Recruitment and transendothelial migration of T cells is a crucial aspect of immune system functioning and can result in the onset or propagation of disease if aberrant. Most research studying transendothelial migration of T cells is performed in mouse models or in vitro using migration assays across monolayers of cells that do not recapitulate the complex human in vivo situation. For this reason, we developed an endothelial vessel perfused with T cells in a membrane-free and tubular manner against a collagen hydrogel. Tumor cells or chemokines can be added as a chemotactic trigger. Such 3D co-culture models allow studying recruitment and infiltration of T cells in healthy or diseased environments and could support the development of novel (immuno)therapeutics.
The use of a patients’ own immune system proved to be a promising avenue for combatting cancer although therapeutic efficacy varies significantly depending on the tumor type and between patients. Novel models that manage to better recapitulate the behavior of T cells in vivo could potentially spur the development and improvement of these immune therapies. This knowledge led us to the development of a 3D tissue culture model where we could better understand this behavior. The model compromises an endothelial vessel perfused with T cells that can be used to study the migration of the T cells towards a tumor compartment in a high-throughput manner.
We have used the OrganoPlate® 3-lane 40 to grow blood vessels perfused with T cells. This type of OrganoPlate features 40 independent tissue culture chips with 3 adjacent channels per chip. We added Collagen I extracellular matrix (ECM) gel to the middle channel and seeded endothelial cells against the ECM gel in the top channel. After adhesion of the endothelial cells, we started perfusion of the culture to form an endothelial tubular structure. Perfusion was performed by placing the OrganoPlate on the OrganoFlow®.

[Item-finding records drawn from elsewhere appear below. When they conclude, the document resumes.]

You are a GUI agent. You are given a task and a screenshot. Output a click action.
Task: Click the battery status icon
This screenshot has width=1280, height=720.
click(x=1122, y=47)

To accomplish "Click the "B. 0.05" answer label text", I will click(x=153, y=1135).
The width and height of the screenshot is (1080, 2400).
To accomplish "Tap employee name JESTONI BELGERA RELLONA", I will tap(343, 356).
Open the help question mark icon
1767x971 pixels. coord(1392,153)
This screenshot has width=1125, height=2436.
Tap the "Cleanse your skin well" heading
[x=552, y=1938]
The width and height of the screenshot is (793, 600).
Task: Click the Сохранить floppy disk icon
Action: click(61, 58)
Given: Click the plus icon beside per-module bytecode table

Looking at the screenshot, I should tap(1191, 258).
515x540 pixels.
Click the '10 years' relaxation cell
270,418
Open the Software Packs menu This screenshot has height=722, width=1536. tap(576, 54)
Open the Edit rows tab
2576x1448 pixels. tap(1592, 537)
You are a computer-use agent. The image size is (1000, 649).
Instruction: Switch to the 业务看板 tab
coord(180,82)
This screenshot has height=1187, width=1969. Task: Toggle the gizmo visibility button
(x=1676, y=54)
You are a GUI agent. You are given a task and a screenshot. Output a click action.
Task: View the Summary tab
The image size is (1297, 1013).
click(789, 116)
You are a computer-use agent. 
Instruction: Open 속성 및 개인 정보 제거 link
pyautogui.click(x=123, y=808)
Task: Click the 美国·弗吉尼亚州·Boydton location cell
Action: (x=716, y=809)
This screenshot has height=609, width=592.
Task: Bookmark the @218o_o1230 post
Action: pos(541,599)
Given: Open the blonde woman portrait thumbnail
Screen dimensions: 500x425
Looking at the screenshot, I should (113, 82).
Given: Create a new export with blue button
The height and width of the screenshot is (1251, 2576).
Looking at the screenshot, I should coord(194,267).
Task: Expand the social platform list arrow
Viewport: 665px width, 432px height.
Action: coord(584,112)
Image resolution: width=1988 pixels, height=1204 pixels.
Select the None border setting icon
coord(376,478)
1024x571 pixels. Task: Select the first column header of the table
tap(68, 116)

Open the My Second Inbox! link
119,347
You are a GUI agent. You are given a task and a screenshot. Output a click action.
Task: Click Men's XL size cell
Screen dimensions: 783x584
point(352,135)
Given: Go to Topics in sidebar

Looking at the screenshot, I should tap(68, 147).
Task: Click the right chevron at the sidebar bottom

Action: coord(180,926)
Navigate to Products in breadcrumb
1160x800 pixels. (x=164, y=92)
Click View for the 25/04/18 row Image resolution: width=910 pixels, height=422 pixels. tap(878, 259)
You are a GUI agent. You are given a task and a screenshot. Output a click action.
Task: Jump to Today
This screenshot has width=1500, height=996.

To eventually mimic the tumor microenvironment, we seeded tumor cells in or against the gel in the bottom perfusion channel. As a final step, we perfused the endothelial vessel with fluorescently stained T cells to follow the migration of T cells towards the tumor compartment for 48 hours. By following this migration over time, we observed that both unstimulated and stimulated T cells migrated towards the tumor cells.
The migration of T cells could be stimulated by adding an additional chemotactic trigger (chemokine) to the medium in the bottom channel or inhibited by pre-treatment of the endothelial tube with a compound.